--- begin Excerpted text ---
Abstract

This paper aims at generating high-quality object proposals for object detection in autonomous driving. Most existing proposal generation methods are designed for the general object detection, which may not perform well in a particular scene. We propose several geometrical features suited for autonomous driving and integrate them into state-of-the-art general proposal generation methods. In particular, we formulate the integration as a feature fusion problem by fusing the geometrical features with existing proposal generation methods in a Bayesian framework. Experiments on the challenging KITTI benchmark demonstrate that our approach improves the existing methods significantly. Combined with a convolutional neural net detector, our approach achieves state-of-the-art performance on all three KITTI object classes.

1. Introduction

Object detection has been developed in many years and there are a variety of robust approaches [15]. In the early years, most of them follow the sliding-window paradigm. But enormous numbers of windows would waste a large amount of efforts on no-object areas. In order to overcome this problem, an effective framework is proposed: object proposals generation followed by a classifier. Most of the methods are designed to generate object proposals for general object detection, such as Edgeboxes [6] and Selective Search [7]. They both work well on the PASCAL VOC dataset [8].

However these methods would suffer a great performance degradation, when they are applied to autonomous driving scene, such as the challenging KITTI benchmark [9], which contains many small objects, occlusion, high saturated areas, and even shadows.

In this paper, we propose an effective approach to improve the results of object proposals in autonomous driving scene. Our work is motivated by the following observations. First, there are three primary objects, in autonomous driving scene, Car, Cyclist, and Pedestrian. These three objects usually lie on the ground with different height. So the proposals should lie on the ground. Second, the real-world size of objects in one category would vary far less than their image-world size, but the real-world size of different categories are also different. It is helpful to use the object size prior of object as an indicator to generate proposals. The details are discussed in Section 3.

This paper has two fundamental contributions.
--- end Excerpted text ---
--- begin Data entries ---
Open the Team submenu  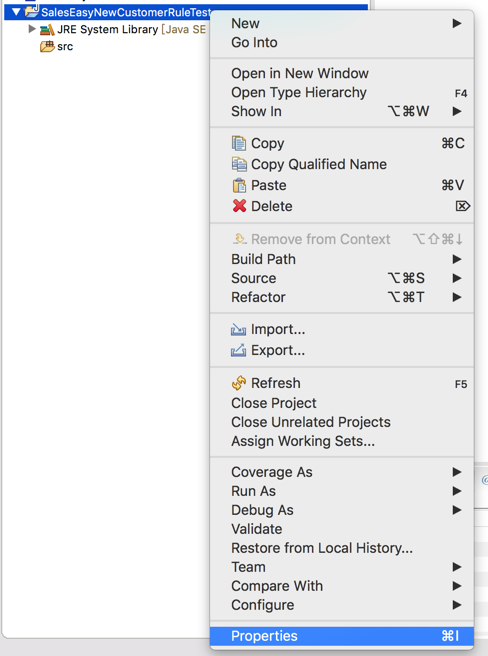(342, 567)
--- end Data entries ---
--- begin Data entries ---
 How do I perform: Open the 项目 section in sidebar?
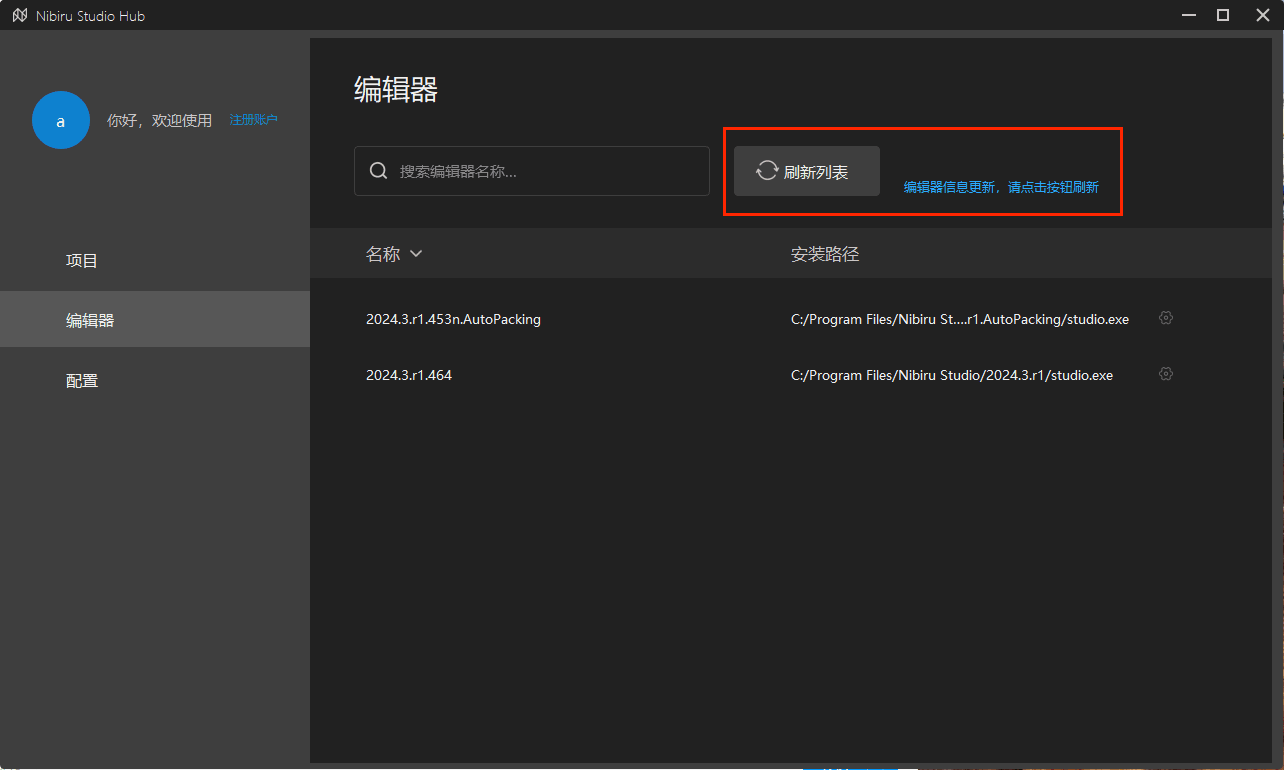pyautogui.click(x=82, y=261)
--- end Data entries ---
_What the task requires:_ Retype the object proposals excerpt in full, word for word. The data shown here is separate from the object proposals excerpt and stands on its own.

_Exercise solution:_
Abstract

This paper aims at generating high-quality object proposals for object detection in autonomous driving. Most existing proposal generation methods are designed for the general object detection, which may not perform well in a particular scene. We propose several geometrical features suited for autonomous driving and integrate them into state-of-the-art general proposal generation methods. In particular, we formulate the integration as a feature fusion problem by fusing the geometrical features with existing proposal generation methods in a Bayesian framework. Experiments on the challenging KITTI benchmark demonstrate that our approach improves the existing methods significantly. Combined with a convolutional neural net detector, our approach achieves state-of-the-art performance on all three KITTI object classes.

1. Introduction

Object detection has been developed in many years and there are a variety of robust approaches [15]. In the early years, most of them follow the sliding-window paradigm. But enormous numbers of windows would waste a large amount of efforts on no-object areas. In order to overcome this problem, an effective framework is proposed: object proposals generation followed by a classifier. Most of the methods are designed to generate object proposals for general object detection, such as Edgeboxes [6] and Selective Search [7]. They both work well on the PASCAL VOC dataset [8].

However these methods would suffer a great performance degradation, when they are applied to autonomous driving scene, such as the challenging KITTI benchmark [9], which contains many small objects, occlusion, high saturated areas, and even shadows.

In this paper, we propose an effective approach to improve the results of object proposals in autonomous driving scene. Our work is motivated by the following observations. First, there are three primary objects, in autonomous driving scene, Car, Cyclist, and Pedestrian. These three objects usually lie on the ground with different height. So the proposals should lie on the ground. Second, the real-world size of objects in one category would vary far less than their image-world size, but the real-world size of different categories are also different. It is helpful to use the object size prior of object as an indicator to generate proposals. The details are discussed in Section 3.

This paper has two fundamental contributions.